Extract every line of the items below and reproduce each one word for word.

--- Begin EXERCISE INPUT ---

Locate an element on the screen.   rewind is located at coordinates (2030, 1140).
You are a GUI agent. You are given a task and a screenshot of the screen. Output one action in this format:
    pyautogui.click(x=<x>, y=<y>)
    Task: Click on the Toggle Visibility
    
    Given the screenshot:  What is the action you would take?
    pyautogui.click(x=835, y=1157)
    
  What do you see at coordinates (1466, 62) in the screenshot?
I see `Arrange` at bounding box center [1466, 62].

--- End EXERCISE INPUT ---

• THE REPLY
Locate an element on the screen.   rewind is located at coordinates (2030, 1140).
You are a GUI agent. You are given a task and a screenshot of the screen. Output one action in this format:
    pyautogui.click(x=<x>, y=<y>)
    Task: Click on the Toggle Visibility
    
    Given the screenshot:  What is the action you would take?
    pyautogui.click(x=835, y=1157)
    
  What do you see at coordinates (1466, 62) in the screenshot?
I see `Arrange` at bounding box center [1466, 62].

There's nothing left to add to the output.